Health providers have been a priority group for vaccination in Cameroon since the initial distributions of COVID-19 vaccines through the COVAX initiative. In mid-2021, the country expanded vaccine eligibility to all Cameroonians 18 years of age and older; however, COVID vaccine uptake remains very low among all ages and occupations. Health providers are crucial, both for their role as frontline workers and the social influence they have on the general public’s perception of vaccines. Understanding and designing solutions for the behavioral challenges related to health providers’ acceptance and uptake of the vaccine is an important step to achieving widespread vaccination. 

 

Our Approach

To inform the development of behavioral solutions to increase COVID-19 vaccination among health providers and the general population, we first conducted a rapid behavioral diagnosis consisting of a landscape literature review and qualitative interviews with providers, community members, and key stakeholders involved in vaccine roll-out. 
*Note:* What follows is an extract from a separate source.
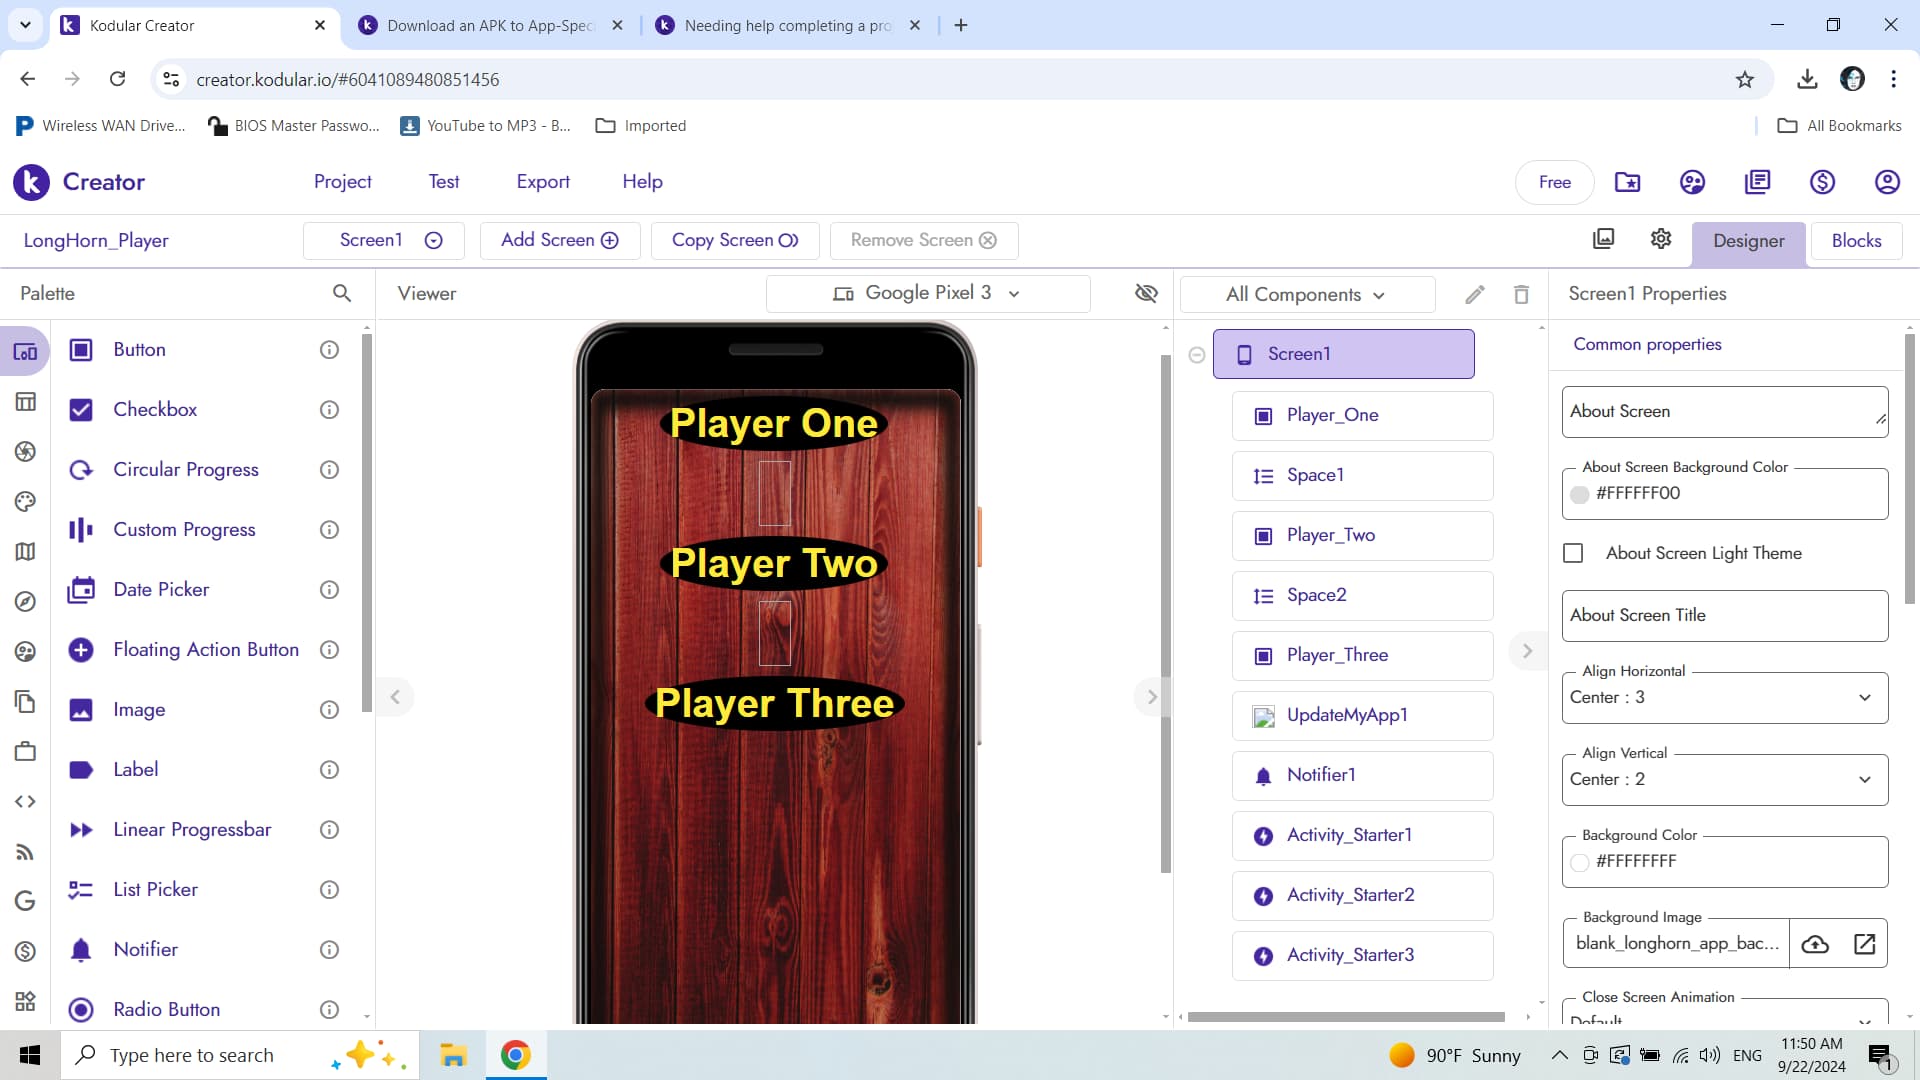Open the project settings gear icon
The image size is (1920, 1080).
tap(1660, 239)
Guided by these behavioral insights into the barriers and channels to vaccination, we worked with the Cameroon Ministry of Health, health providers, and other stakeholders involved in vaccination efforts to develop solutions. We refined these solutions through a collaborative, multi-day co-design workshop, where participants reviewed and reflected on the behavioral diagnosis findings, generated potential solutions alongside ideas42-developed designs from other work encouraging provider vaccine uptake, and created prototypes for a prioritized subset of new solutions. We also undertook iterative user testing activities to arrive at a final solution set and recommendations for implementation. The final solution set consists of:

  1. A professional learning forum for selected providers, moderated by a respected local professional expert, to learn more about the COVID-19 vaccine, hear testimonials, and answer questions. This solution increases trust in the quality, efficacy, and safety of the vaccine for attendees, their peers, and patients. The forum may also leverage providers’ identities to increase vaccine uptake.
  2. A referral card and bracelet. The referral card encourages providers and community members to recommend their colleagues, friends, and family get vaccinated, explaining why they should and how they can do so. The card personalizes the request to vaccinate and increases the visibility of vaccination. The bracelet, which patients receive once fully vaccinated, has the message, “Let’s protect our community. Let’s get vaccinated!” This message acts as a visual identifier that a provider or community member has received the COVID-19 vaccine, highlights social norms, and encourages sharing of positive immunization experiences.

 

Takeaway

In a rapidly changing landscape, understanding and considering the behavioral challenges influencing vaccine acceptance and uptake are important to any country’s efforts to control the COVID-19 pandemic. Many insights into hesitancy and uptake among health workers in Cameroon were also shared by the wider Cameroonian community, making the design and implementation of solutions that affect COVID-19 vaccine uptake in these groups both directly and indirectly an effective strategy.